▸ TASK DETAILS: Set down each entry from the block beneath, exactly as written.

▸ MATERIAL PROVIDED:
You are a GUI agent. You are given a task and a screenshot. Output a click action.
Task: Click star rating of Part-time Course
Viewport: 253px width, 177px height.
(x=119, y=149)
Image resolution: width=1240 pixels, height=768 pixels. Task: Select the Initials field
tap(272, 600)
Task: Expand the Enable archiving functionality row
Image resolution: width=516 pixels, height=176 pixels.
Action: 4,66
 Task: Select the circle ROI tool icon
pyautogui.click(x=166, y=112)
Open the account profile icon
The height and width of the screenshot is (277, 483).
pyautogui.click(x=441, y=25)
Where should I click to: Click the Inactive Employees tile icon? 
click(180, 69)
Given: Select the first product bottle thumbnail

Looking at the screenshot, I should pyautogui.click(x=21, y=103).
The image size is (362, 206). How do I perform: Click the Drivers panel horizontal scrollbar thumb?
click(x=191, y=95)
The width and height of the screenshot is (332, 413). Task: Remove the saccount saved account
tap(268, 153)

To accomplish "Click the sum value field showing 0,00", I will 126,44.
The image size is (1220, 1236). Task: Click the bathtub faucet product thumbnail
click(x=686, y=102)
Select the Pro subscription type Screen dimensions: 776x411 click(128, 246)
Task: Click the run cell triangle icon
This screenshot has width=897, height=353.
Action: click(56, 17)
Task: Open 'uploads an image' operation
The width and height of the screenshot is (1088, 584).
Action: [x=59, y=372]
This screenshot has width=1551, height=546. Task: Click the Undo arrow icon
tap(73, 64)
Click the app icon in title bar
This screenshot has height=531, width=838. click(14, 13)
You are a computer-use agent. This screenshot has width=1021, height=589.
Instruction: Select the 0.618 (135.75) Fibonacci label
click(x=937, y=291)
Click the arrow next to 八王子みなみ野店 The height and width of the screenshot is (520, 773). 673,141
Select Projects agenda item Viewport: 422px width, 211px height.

▸ ANSWER TO THIS EXERCISE:
You are a GUI agent. You are given a task and a screenshot. Output a click action.
Task: Click star rating of Part-time Course
Viewport: 253px width, 177px height.
(x=119, y=149)
Image resolution: width=1240 pixels, height=768 pixels. Task: Select the Initials field
tap(272, 600)
Task: Expand the Enable archiving functionality row
Image resolution: width=516 pixels, height=176 pixels.
Action: 4,66
 Task: Select the circle ROI tool icon
pyautogui.click(x=166, y=112)
Open the account profile icon
The height and width of the screenshot is (277, 483).
pyautogui.click(x=441, y=25)
Where should I click to: Click the Inactive Employees tile icon? 
click(180, 69)
Given: Select the first product bottle thumbnail

Looking at the screenshot, I should pyautogui.click(x=21, y=103).
The image size is (362, 206). How do I perform: Click the Drivers panel horizontal scrollbar thumb?
click(x=191, y=95)
The width and height of the screenshot is (332, 413). Task: Remove the saccount saved account
tap(268, 153)

To accomplish "Click the sum value field showing 0,00", I will 126,44.
The image size is (1220, 1236). Task: Click the bathtub faucet product thumbnail
click(x=686, y=102)
Select the Pro subscription type Screen dimensions: 776x411 click(128, 246)
Task: Click the run cell triangle icon
This screenshot has width=897, height=353.
Action: click(56, 17)
Task: Open 'uploads an image' operation
The width and height of the screenshot is (1088, 584).
Action: [x=59, y=372]
This screenshot has width=1551, height=546. Task: Click the Undo arrow icon
tap(73, 64)
Click the app icon in title bar
This screenshot has height=531, width=838. click(14, 13)
You are a computer-use agent. This screenshot has width=1021, height=589.
Instruction: Select the 0.618 (135.75) Fibonacci label
click(x=937, y=291)
Click the arrow next to 八王子みなみ野店 The height and width of the screenshot is (520, 773). 673,141
Select Projects agenda item Viewport: 422px width, 211px height.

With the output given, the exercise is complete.